#### Extract
▼

On Tue, 26 Jun 2001 00:21:46 -0400 William Allen Simpson wrote:
RADIUS (speaking as one of the original authors) has nothing to do with PPP. It was just a simple mechanism to communicate to a NAS for authentication purposes.
Correct. Let me restate that again. Radius was designed for an different purpose than for authenticating in an IPoE environment. There is no NAS in an well designed IPoE environment. I like radius; radius was a friend of mine. Radius has made me a wealthy man. Thank you. However, radius is showing its age and it is time to move on. By accident, DHCP is a much better protocol for public IP-over-E networks. This does not mean that DHCP doesn't need help. For example, DHCP only does a fraction of what Radius does; DHCP only allocates IPs and "suggests" client parameters. No accounting... No auth... Personally, I think that multiple protocols, one for each task, is a better approach.
There is nothing that stops RADIUS from working with 802.1x, for example.
Given enough monkeys, enough keyboards and enough time, they could rewrite emacs. However, I wouldn't give them the job.
Or for working with Kerberos to synthesize session keys for IPsec, as another example.
I am having problems visualizing how Kerberos' ticket model would work in a public access network with potentially hundreds of thousands of users wandering on and off in millions of short lived sessions per day (check for mail every five minutes...)
RADIUS "accounting" is the problem, not the solution.
And, because later "design by committee" added so many bags on the side to RADIUS, there is another long term replacement effort. It is not DHCP alone. It is Diameter.
Operators should take a long hard look at Diameter, before the standardization process gets so far along that it is too hard to fix. As always, the engineering needs operational experience.
Thank you very much for the pointer! I will check in on Diameter.
2) To balance this one special case advantage, radius auth has a number of flaws: i) it is an older protocol designed for a different model of networking and thus is missing many features of DHCP. In particular, clean mechanisms for setting an arbitrary number of client configuration values.
Since DHCP is older than RADIUS, perhaps it might have occurred to you that we discussed this during the design process.....

▲

#### Entries provided
▼

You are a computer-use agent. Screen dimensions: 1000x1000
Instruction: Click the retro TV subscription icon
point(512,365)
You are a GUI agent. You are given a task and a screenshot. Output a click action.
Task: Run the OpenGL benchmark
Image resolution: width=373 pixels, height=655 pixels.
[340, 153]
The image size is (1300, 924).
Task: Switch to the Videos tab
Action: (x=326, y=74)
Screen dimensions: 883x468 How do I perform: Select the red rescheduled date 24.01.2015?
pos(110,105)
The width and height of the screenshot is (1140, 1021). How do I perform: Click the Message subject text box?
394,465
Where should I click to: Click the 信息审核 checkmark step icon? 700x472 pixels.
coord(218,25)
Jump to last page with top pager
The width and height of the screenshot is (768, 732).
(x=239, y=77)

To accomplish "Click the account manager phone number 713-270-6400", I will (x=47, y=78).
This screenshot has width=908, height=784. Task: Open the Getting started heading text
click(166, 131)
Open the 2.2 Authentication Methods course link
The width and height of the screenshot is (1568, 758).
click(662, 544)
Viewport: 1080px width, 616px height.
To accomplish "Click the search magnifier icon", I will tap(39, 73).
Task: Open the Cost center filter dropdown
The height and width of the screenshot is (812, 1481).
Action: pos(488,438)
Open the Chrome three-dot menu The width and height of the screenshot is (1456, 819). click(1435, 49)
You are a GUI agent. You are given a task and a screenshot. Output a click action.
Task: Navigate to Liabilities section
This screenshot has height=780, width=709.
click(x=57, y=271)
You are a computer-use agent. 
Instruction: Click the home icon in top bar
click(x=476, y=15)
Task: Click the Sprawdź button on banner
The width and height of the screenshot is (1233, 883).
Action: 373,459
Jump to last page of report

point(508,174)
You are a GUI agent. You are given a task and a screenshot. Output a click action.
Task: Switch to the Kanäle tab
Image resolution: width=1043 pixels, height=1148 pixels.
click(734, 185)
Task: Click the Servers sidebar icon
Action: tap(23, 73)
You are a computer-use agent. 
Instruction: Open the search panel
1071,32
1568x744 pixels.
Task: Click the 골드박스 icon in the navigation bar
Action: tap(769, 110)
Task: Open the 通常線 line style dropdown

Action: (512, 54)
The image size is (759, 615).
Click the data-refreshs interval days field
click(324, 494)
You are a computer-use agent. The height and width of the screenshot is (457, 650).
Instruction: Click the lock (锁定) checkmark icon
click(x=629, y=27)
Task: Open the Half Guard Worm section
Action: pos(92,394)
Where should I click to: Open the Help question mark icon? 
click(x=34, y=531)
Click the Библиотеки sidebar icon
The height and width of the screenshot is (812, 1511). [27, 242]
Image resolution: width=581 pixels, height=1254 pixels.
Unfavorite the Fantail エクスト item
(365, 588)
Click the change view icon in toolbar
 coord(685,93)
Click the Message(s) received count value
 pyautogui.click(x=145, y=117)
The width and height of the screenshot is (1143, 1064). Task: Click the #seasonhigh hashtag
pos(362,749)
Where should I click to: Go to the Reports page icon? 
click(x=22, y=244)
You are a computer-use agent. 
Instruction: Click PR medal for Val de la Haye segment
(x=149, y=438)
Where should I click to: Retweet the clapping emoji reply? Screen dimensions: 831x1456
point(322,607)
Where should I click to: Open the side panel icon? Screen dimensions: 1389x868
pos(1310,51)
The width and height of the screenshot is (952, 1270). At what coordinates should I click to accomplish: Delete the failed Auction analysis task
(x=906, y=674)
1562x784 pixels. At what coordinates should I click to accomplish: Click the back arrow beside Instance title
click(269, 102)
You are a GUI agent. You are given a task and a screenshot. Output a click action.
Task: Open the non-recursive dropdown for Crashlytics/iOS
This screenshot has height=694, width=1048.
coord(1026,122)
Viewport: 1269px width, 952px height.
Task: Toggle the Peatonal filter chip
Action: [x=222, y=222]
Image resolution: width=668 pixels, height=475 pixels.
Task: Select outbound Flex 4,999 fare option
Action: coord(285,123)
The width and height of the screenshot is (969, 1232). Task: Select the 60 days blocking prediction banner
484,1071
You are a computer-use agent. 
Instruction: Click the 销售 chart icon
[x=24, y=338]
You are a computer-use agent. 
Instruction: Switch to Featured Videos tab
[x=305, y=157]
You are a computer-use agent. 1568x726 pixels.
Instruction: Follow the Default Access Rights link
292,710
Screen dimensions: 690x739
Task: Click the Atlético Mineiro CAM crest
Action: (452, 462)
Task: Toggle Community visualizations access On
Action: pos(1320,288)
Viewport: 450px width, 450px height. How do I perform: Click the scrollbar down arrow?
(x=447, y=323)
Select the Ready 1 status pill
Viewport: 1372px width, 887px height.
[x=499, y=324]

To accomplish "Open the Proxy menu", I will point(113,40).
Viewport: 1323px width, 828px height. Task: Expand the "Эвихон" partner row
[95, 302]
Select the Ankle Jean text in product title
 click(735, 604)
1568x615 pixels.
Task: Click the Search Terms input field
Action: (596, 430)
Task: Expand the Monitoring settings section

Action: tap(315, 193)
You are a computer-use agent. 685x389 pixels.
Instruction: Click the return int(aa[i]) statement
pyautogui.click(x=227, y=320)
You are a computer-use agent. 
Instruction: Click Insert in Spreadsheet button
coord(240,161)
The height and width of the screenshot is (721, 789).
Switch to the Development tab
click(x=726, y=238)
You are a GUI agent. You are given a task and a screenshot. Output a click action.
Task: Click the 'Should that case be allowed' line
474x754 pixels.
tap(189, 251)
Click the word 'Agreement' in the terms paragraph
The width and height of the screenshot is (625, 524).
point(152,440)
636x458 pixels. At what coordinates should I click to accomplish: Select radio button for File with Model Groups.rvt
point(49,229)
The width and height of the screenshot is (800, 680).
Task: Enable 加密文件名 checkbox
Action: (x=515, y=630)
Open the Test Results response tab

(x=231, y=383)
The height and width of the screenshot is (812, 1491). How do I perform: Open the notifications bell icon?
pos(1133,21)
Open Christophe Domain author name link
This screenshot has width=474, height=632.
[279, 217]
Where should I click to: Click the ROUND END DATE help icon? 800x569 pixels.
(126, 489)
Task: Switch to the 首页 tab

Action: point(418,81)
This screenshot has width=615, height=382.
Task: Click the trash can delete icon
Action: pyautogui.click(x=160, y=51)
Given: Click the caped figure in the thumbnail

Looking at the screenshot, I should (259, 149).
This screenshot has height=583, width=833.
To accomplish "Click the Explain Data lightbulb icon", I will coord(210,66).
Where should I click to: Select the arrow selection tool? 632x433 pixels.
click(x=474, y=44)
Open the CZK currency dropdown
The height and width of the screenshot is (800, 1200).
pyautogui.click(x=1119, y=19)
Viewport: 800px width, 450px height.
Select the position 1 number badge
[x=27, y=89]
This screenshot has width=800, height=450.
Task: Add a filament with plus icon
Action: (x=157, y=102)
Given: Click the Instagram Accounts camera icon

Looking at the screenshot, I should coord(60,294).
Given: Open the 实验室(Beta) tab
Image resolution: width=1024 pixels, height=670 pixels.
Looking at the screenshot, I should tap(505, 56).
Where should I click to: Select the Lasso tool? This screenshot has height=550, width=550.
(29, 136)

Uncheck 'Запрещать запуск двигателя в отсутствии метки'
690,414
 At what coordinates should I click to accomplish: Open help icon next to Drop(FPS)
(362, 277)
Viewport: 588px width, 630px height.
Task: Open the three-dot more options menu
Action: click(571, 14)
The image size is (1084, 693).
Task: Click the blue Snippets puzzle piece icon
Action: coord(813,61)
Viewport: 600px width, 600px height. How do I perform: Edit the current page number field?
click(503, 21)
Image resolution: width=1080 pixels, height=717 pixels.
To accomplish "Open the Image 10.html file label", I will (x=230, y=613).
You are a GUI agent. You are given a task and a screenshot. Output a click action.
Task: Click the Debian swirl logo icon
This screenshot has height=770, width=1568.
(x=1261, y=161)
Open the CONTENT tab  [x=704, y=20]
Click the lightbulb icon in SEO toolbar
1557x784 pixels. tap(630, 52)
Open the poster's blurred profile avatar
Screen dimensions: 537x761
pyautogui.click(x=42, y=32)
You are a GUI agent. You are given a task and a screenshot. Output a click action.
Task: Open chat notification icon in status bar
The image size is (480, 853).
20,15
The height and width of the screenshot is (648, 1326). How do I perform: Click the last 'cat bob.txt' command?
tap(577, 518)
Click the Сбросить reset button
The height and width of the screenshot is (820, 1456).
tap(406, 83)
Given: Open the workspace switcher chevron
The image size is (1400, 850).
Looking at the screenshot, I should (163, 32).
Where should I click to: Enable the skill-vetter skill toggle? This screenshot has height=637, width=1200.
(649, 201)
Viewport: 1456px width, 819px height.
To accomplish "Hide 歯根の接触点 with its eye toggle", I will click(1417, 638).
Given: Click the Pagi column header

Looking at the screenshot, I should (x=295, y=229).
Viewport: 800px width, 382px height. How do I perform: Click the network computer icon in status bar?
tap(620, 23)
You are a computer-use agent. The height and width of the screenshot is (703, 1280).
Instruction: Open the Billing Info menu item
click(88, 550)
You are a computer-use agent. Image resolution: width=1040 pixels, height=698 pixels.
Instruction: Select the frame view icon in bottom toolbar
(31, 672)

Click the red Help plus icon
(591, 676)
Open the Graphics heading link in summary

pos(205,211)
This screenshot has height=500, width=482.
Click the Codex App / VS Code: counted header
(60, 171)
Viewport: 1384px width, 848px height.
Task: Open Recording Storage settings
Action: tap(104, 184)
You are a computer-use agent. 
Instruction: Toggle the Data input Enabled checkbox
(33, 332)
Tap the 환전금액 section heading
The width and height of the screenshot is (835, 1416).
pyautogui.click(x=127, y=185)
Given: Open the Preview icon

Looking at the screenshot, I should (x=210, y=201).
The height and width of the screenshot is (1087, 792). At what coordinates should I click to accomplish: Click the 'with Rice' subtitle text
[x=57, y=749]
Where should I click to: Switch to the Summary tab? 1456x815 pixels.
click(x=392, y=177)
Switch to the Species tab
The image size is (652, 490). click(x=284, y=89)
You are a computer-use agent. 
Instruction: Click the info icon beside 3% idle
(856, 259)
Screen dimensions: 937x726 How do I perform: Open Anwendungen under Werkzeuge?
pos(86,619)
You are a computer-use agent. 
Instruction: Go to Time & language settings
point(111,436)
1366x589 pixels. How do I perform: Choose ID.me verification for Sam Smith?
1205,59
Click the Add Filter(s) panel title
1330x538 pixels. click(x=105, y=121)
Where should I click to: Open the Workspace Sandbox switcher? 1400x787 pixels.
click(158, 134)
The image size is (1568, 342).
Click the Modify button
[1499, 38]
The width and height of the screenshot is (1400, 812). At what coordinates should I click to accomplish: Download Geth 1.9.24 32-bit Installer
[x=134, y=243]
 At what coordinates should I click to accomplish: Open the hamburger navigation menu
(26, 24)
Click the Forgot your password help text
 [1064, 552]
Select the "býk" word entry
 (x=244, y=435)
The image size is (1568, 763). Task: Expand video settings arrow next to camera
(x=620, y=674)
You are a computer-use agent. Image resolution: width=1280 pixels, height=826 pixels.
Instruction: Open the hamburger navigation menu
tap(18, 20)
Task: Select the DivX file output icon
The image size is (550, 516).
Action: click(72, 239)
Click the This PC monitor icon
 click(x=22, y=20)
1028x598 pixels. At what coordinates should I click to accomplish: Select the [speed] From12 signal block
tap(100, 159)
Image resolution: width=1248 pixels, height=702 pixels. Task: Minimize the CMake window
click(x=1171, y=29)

▲

#### Direction 1
Output, unchanged, the span of the entries that opens with the line containing "Where should I click to: Open the Help" and closes with the line containing "click(x=22, y=244)", with both of those lines included.
#### Direction 2
Pick up the RADIUS email exchange after its final sentence and continue it.
The entries and the RADIUS email exchange were taken from unrelated sources.

#### Task answer 1
Where should I click to: Open the Help question mark icon? 
click(x=34, y=531)
Click the Библиотеки sidebar icon
The height and width of the screenshot is (812, 1511). [27, 242]
Image resolution: width=581 pixels, height=1254 pixels.
Unfavorite the Fantail エクスト item
(365, 588)
Click the change view icon in toolbar
 coord(685,93)
Click the Message(s) received count value
 pyautogui.click(x=145, y=117)
The width and height of the screenshot is (1143, 1064). Task: Click the #seasonhigh hashtag
pos(362,749)
Where should I click to: Go to the Reports page icon? 
click(x=22, y=244)

#### Task answer 2
Sorry, I was thinking of the newer DHCP standards, some of which are freshly minted. DHCP does go back to bootp, and in some ways has not changed so much from bootp.
I'm sure I can point to meeting minutes circa 1994-95 where it was decided that since DHCP already had configuration values, then DHCP should be used for configuration, and we should not reinvent the wheel.
DHCP works fine over PPP, over Ethernet, over Frame Relay, etc.
This configuration does work well; we use DHCP and Radius to support one-way cable modems connecting to Livingston Portmasters... If you did a historical search, you would find a different discussion on the "radius" mailing list a while back where I champion the use of DHCP with Radius.
ii) public networks, it uses username/password authentication. This is a flawed mechanism for auth. It is insecure[1] and generates a fair amount of support traffic.
Since CHAP (speaking as an author) is older than RADIUS, why would anyone think that RADIUS was limited to username/password?
I don't know why anyone would think that. I didn't mean to imply that username/password is the only auth mechanism. I simply did not want to point this out in main body of my message because it would have distracted from the flow. It was mean to be in footnote [1]. Then I forgot to write footnote [1] :( However, since the topic is large, public access networks, I wonder how practical it is to use SKey, or smart cards, or Kerberos, or whatever instead of username/password.
3) Inflicting a connection oriented access model on customers is unfair; the network should be always on. Only the legacy design of the PSTN requires a connection oriented model. Therefore, start/stop displease me.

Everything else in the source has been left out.